- BTC/USD has recovered from the intraday low, but bearish sentiments are still strong.
- The daily RSI supports the short-term bearish scenario.
Bitcoin (BTC) managed to recover above $9,800 after a bloody crash towards $9.600 during early Asian hours. At the time of writing, the first digital asset is changing hands at $9,860, down 3.5% on a day-on-day basis. Bitcoin’s sell-off triggered a carnage on the cryptocurrency market as all major altcoins collapsed from the recent highs. Bitcoin’s market dominance settled at 67.4%.
Bitcoin lost over $400 and crashed below $10,000 in a matter of minutes during early Asian hours amid excessively high volatility. As the coin dropped by more than 5%, the short-term market players had to liquidate their positions, which exacerbated the decline. Thus, several long positions to the tune of $150 million were closed on the leading exchange for cryptocurrency derivatives BitMEX.

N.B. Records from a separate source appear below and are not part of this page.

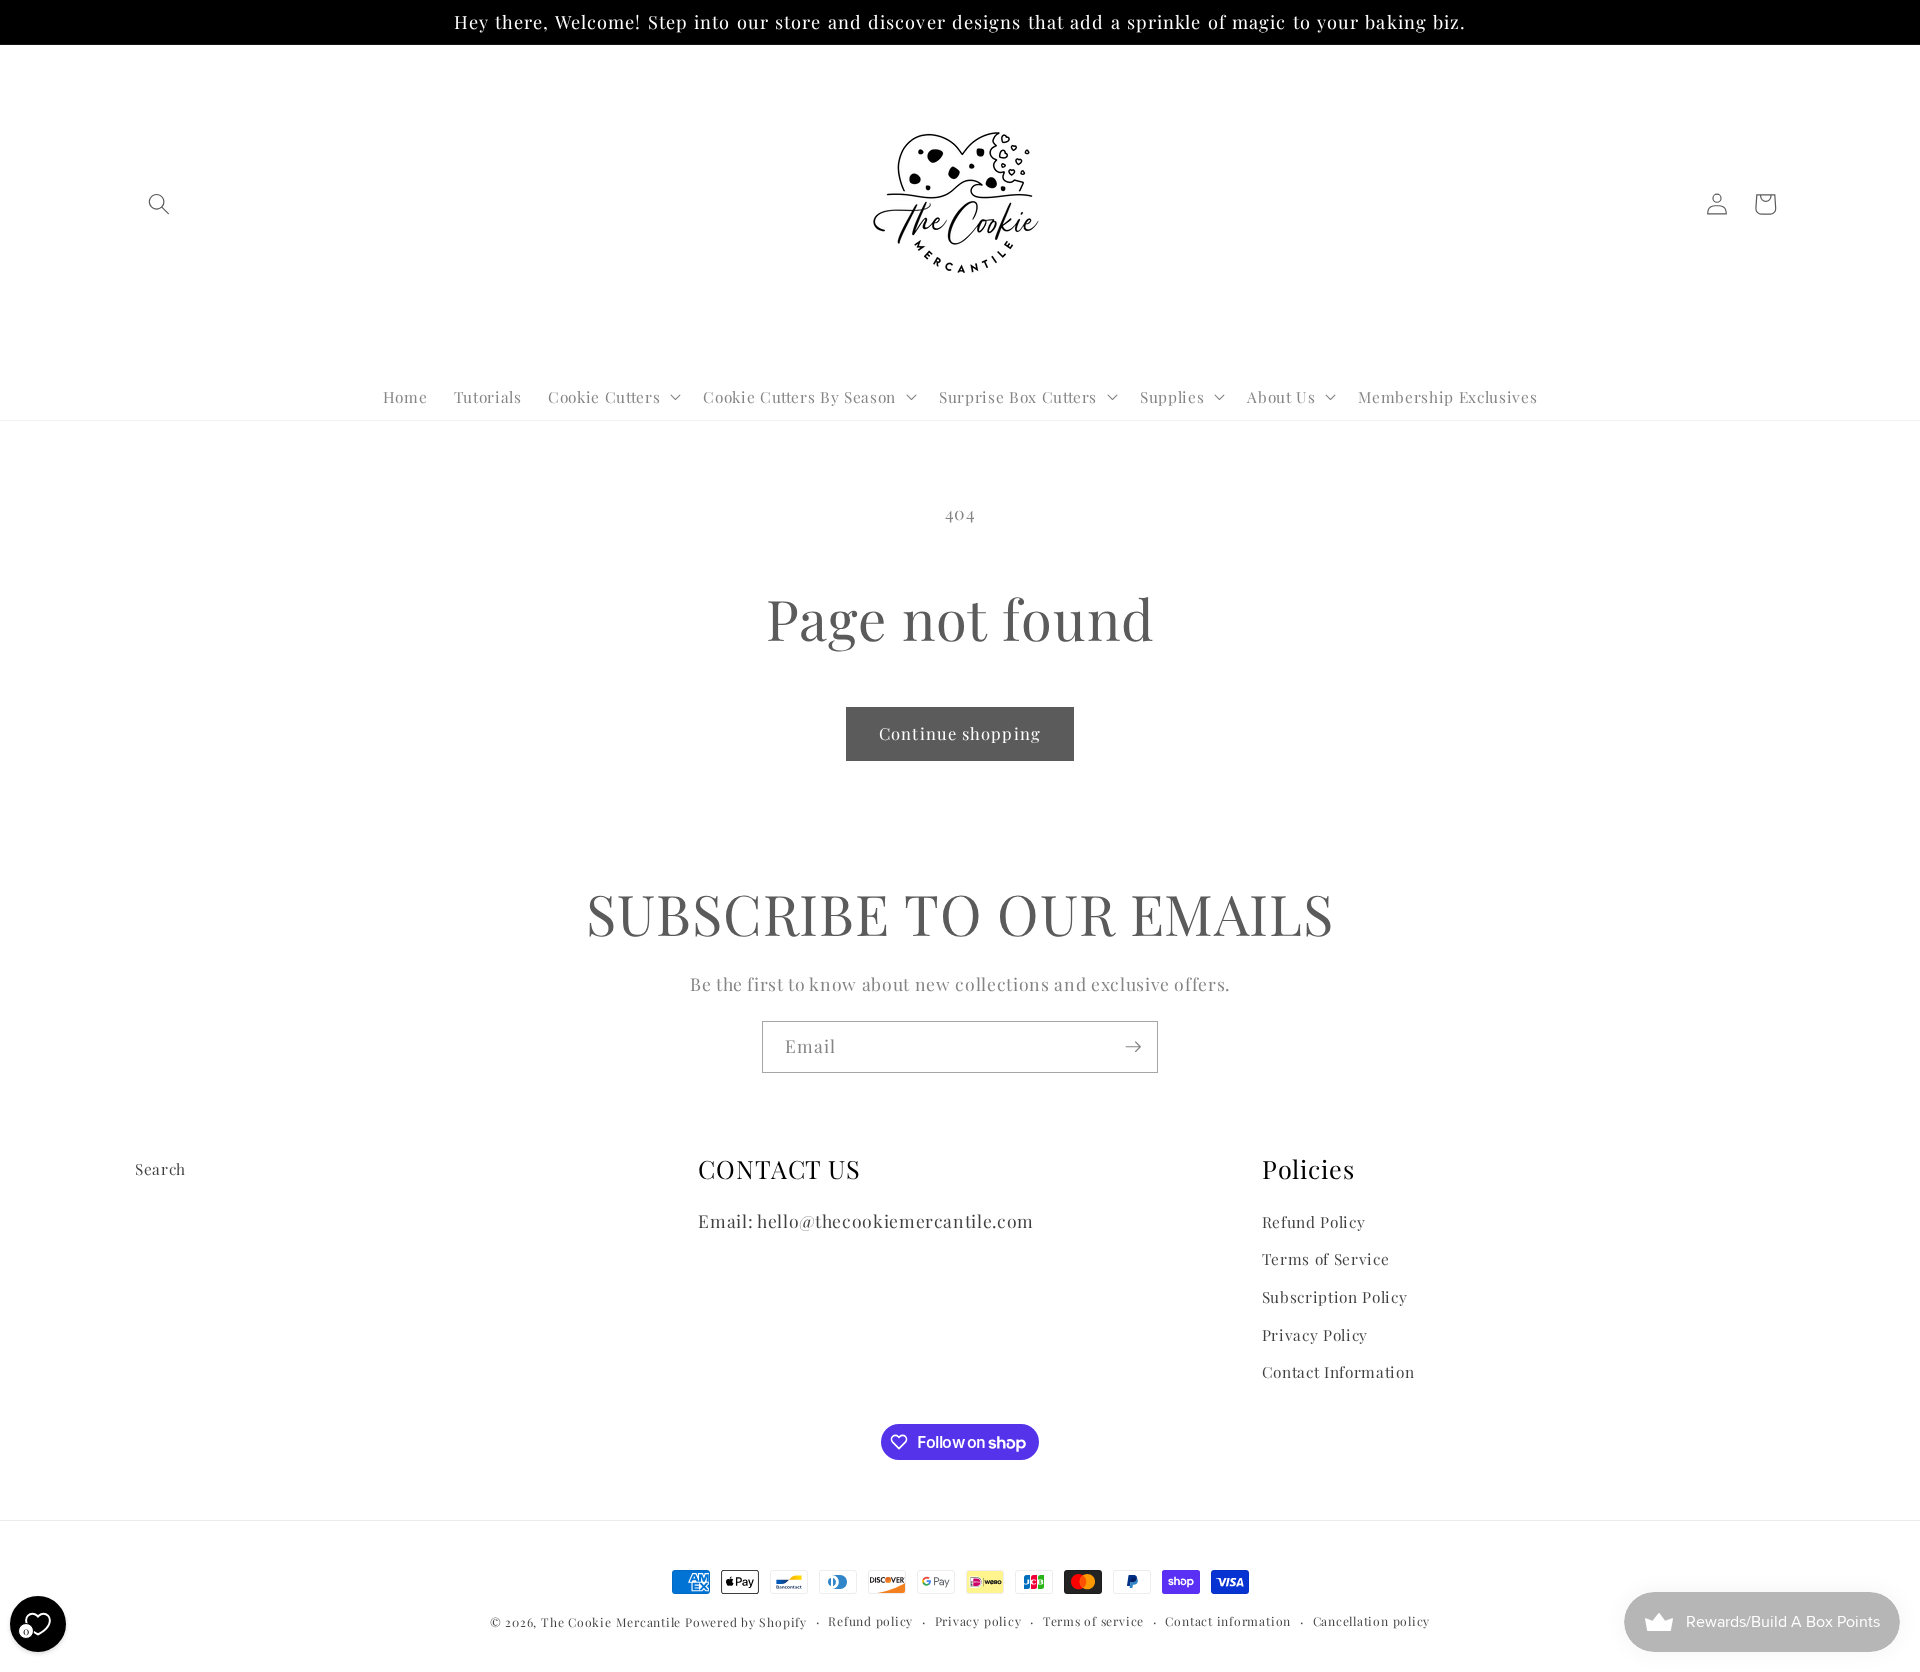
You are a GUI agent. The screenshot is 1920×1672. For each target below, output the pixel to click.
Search (160, 1168)
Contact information (1228, 1621)
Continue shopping (960, 733)
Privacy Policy (1315, 1334)
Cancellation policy (1372, 1621)
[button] (159, 204)
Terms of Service (1326, 1258)
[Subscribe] (1133, 1047)
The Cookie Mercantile (611, 1622)
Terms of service (1093, 1621)
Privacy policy (978, 1621)
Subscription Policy (1335, 1296)
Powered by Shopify (746, 1622)
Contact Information (1338, 1371)
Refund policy (870, 1621)
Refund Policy (1314, 1221)
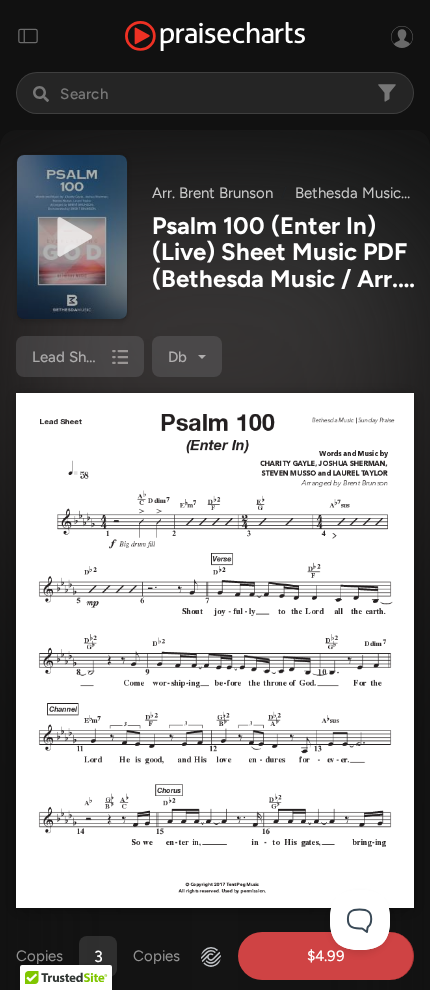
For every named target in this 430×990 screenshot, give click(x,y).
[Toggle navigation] (28, 36)
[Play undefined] (72, 237)
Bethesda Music (348, 193)
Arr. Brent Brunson (212, 193)
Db (177, 357)
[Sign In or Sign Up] (402, 36)
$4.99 (326, 956)
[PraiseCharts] (215, 36)
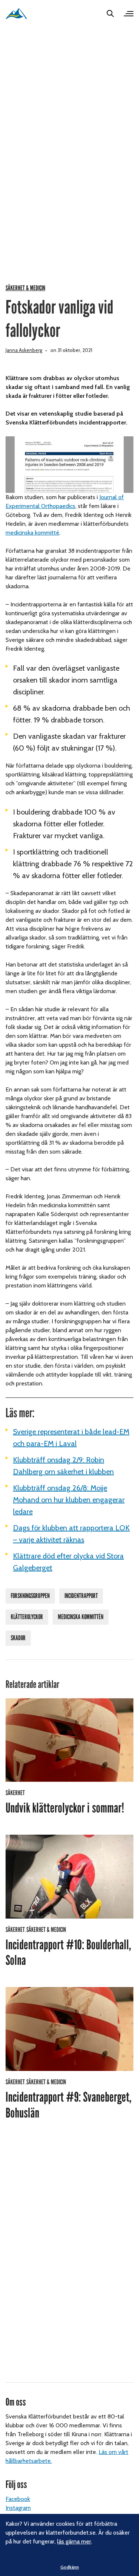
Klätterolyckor (27, 1617)
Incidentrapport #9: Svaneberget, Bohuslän (68, 2105)
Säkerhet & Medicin (25, 288)
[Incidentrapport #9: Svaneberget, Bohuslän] (69, 2029)
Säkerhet (15, 1793)
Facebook (18, 2498)
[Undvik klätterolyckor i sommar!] (69, 1740)
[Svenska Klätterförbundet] (16, 13)
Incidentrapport (81, 1596)
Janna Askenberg (24, 350)
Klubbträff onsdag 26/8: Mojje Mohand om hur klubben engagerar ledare (69, 1499)
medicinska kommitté (32, 532)
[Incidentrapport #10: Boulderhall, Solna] (69, 1877)
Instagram (18, 2507)
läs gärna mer (74, 2541)
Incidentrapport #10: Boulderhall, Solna (68, 1953)
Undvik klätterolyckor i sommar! (65, 1808)
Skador (18, 1638)
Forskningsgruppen (30, 1596)
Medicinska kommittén (80, 1617)
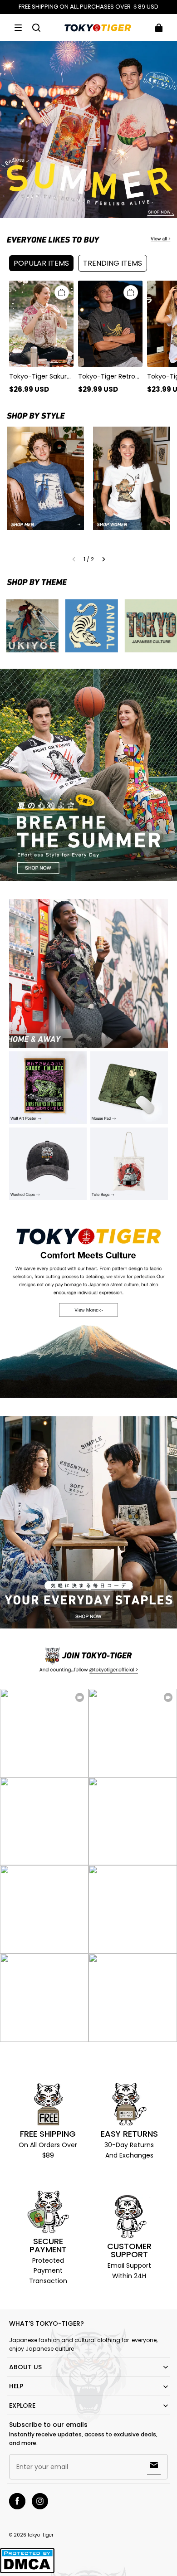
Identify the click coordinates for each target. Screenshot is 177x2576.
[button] (18, 28)
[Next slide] (103, 559)
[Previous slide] (73, 559)
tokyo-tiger (41, 2535)
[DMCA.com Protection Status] (27, 2571)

Bitcoin's technical picture
Looking technically, BTC/USD has returned inside the Bollinger Band on a daily chart. $10,000 has turned into a strong resistance that may limit Bitcoin’s recovery in the short-run. Meanwhile, we will need to see a sustainable move above this handle for the upside to gain traction with the next focus on $10,250 ( the middle line of a Bollinger Band on a daily chart). A strong barrier awaits us on approach to $10,500. It is created by a combination of SMA50 (Simple Moving Average) and SMA100 on a daily chart.
On the downside, a move below $9,750 ( the lower line of one-day Bollinger Band) will trigger more sell-off and push the price towards intraday lows of $9,600. This support is followed by $9,300, which is the lowest level from August 30.
The downward-looking RSI (Relative Strength Index) on a daily chart implies that the bearish trend may gain traction.